■ REQUIRED ACTION ■
Where does the string "Code" occur in the entries below? Copy every line where it does.

■ GIVEN INFORMATION ■
■ ■ ■

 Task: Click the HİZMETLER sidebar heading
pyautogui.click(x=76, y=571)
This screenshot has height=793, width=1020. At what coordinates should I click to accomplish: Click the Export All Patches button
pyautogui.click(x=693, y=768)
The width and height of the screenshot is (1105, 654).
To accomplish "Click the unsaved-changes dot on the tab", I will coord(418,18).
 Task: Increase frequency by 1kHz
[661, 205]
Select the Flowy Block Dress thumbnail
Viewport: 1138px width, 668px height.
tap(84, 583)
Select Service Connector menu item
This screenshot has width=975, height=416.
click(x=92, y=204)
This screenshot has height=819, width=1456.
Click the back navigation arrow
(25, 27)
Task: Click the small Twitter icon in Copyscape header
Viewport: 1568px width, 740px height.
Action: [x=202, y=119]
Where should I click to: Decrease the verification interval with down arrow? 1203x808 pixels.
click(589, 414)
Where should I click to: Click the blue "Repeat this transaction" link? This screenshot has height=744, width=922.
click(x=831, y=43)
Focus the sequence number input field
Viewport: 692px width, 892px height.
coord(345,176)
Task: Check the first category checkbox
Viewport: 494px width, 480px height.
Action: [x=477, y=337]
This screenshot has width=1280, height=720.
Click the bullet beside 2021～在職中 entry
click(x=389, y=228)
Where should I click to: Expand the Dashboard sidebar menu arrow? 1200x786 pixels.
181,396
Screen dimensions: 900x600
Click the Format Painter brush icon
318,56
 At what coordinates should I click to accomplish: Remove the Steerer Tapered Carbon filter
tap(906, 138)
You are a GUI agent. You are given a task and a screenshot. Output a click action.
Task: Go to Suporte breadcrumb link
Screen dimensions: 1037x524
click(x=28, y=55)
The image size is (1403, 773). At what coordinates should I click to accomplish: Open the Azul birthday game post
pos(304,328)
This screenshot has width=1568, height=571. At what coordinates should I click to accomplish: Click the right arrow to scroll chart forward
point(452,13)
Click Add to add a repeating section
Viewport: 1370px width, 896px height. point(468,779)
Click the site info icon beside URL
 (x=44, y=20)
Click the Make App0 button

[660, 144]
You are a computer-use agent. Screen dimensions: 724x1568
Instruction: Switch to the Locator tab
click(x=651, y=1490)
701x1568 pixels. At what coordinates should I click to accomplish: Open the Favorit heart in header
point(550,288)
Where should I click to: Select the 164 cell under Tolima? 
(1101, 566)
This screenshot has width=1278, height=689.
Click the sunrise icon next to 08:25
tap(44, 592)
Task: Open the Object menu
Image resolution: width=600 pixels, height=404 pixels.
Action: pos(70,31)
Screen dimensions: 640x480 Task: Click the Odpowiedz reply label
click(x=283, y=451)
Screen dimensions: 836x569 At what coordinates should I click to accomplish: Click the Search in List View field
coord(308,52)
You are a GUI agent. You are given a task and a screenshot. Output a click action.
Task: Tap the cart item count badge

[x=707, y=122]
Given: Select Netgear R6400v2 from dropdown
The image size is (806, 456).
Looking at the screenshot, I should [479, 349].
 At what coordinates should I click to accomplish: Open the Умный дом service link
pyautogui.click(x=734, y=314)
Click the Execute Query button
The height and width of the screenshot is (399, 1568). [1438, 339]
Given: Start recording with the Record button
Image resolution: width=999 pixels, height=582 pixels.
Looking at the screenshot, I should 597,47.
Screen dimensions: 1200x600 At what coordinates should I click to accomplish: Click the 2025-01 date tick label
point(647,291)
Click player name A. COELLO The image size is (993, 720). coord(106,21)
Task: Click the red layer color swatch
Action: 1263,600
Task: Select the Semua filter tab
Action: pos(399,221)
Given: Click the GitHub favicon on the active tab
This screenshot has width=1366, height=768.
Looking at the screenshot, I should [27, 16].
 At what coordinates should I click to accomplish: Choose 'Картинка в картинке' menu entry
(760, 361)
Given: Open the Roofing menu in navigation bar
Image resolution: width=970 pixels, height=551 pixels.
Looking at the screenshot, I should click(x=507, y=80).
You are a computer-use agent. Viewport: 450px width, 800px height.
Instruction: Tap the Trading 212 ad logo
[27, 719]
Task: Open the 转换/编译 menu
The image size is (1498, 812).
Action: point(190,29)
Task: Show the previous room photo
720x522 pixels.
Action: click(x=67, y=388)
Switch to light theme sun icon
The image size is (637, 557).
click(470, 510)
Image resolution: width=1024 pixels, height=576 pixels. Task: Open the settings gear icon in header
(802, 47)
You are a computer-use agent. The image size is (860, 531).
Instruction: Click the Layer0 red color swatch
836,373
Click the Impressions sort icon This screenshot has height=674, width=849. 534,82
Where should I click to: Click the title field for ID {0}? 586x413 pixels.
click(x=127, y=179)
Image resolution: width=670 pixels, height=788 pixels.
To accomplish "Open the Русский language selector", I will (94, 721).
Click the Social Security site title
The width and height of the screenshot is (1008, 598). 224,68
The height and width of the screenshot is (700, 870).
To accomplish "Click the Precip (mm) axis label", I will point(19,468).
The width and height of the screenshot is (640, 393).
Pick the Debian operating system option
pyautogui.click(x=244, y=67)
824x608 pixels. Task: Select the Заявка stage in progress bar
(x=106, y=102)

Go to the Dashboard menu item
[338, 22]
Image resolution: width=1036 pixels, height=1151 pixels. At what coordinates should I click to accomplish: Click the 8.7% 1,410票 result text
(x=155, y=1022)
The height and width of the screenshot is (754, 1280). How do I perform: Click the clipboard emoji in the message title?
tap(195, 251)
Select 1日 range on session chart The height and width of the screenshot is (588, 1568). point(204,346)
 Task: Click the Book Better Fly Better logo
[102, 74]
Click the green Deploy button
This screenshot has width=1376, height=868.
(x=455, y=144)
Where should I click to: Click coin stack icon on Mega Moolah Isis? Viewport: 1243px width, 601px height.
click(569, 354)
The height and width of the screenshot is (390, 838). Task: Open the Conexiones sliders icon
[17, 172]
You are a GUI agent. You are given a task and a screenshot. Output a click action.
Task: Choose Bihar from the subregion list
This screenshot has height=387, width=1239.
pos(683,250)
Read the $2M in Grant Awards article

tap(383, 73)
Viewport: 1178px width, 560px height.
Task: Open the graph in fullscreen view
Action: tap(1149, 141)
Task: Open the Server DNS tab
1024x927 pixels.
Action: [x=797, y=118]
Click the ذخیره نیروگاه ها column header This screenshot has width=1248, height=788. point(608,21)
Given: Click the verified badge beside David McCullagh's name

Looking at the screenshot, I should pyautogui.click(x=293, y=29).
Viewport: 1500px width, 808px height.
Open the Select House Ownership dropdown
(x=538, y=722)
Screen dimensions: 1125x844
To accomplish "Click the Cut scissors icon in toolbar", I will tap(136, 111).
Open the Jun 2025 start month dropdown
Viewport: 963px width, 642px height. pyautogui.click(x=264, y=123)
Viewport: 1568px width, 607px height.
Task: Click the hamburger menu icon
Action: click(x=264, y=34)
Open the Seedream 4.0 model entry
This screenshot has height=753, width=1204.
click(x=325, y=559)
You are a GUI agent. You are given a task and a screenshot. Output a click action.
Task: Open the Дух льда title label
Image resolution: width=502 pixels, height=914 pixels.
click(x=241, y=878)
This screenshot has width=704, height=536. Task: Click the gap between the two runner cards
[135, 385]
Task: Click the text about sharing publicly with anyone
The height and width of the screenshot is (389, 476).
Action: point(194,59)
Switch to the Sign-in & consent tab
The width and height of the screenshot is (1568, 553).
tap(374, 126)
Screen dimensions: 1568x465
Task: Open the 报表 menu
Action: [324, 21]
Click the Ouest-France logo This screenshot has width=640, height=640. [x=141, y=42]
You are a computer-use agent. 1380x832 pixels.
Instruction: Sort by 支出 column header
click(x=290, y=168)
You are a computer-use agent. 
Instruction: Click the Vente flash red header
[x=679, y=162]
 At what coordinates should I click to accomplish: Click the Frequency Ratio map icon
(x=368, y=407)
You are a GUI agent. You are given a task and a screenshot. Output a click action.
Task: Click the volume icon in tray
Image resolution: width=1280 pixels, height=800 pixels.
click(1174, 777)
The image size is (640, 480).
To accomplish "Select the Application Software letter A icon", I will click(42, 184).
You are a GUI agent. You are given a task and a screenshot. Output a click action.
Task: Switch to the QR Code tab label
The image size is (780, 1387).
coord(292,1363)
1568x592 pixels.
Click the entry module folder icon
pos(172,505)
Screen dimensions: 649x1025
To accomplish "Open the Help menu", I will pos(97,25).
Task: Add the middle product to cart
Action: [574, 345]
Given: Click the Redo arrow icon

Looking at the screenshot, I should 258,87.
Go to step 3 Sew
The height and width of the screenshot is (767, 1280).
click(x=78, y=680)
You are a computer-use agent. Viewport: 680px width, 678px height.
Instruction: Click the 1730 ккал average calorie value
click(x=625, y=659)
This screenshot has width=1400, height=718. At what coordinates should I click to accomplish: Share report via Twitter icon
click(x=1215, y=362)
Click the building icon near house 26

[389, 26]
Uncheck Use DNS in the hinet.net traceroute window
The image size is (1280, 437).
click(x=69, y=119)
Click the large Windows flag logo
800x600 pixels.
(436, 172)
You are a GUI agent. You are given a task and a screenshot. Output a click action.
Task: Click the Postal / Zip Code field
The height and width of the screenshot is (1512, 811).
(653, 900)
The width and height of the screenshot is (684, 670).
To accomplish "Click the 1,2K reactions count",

■ ■ ■

■ REPLY ■
Task: Switch to the QR Code tab label
Task: Click the Postal / Zip Code field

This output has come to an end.